▸ **Written exercise**:
Put the lines of the listing below, everything from the line containing "Click the Adobe AIR program icon" down to the end of the listing, into a JSON list of strings with one string per line. Skip blank lines and leave out the pictures.
* START Source records *
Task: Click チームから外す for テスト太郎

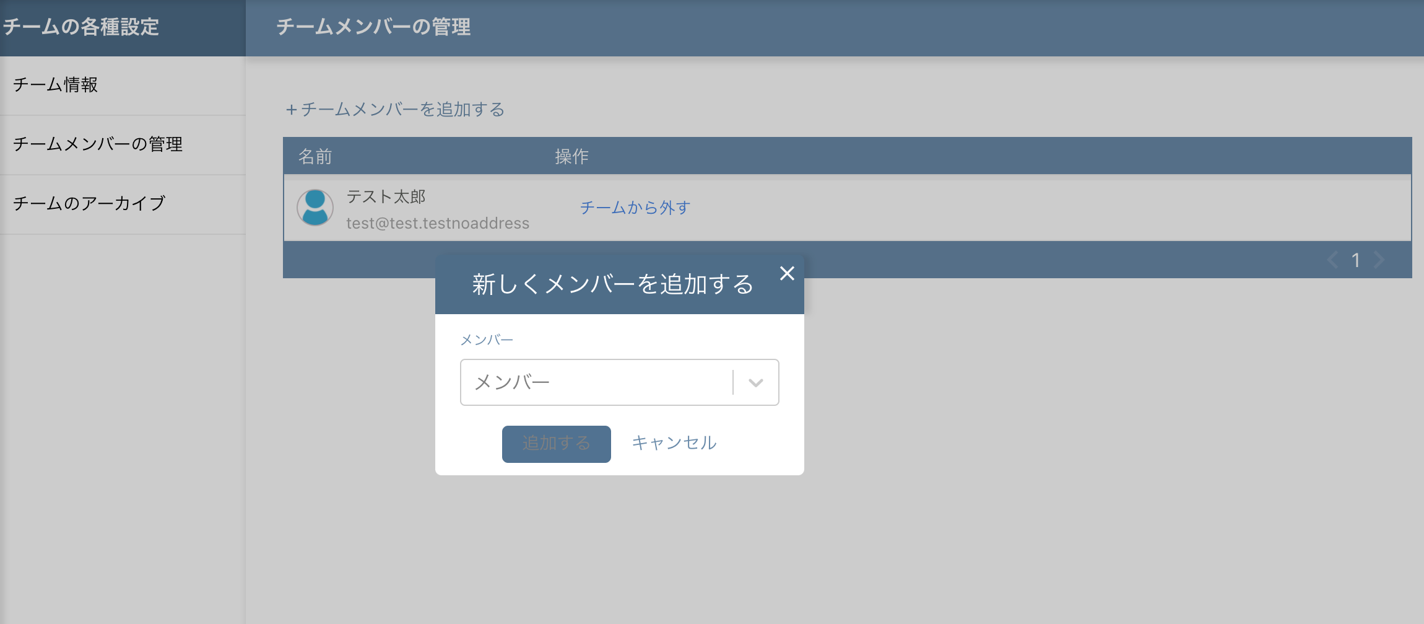Action: [635, 208]
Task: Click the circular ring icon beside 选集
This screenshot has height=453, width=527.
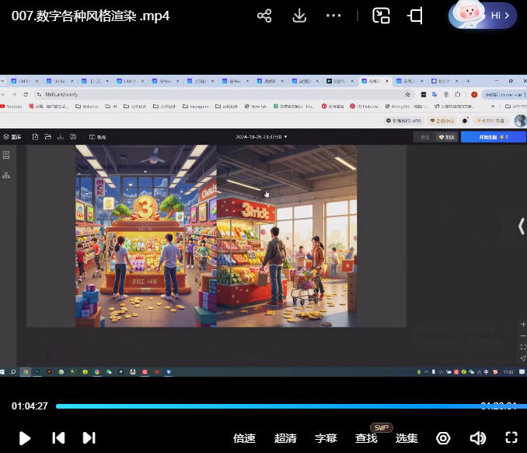Action: (x=443, y=438)
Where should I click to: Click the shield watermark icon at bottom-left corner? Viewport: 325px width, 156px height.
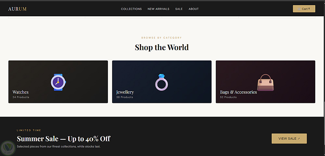(x=8, y=148)
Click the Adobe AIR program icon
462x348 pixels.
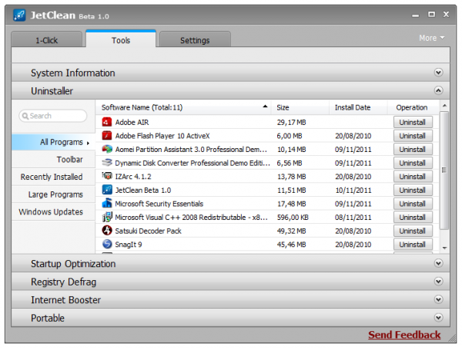point(107,122)
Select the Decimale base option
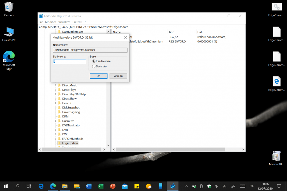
* END Source records *
▸ **Correct result**:
[
  "Click the Adobe AIR program icon",
  "462x348 pixels.",
  "point(107,122)",
  "Select the Decimale base option"
]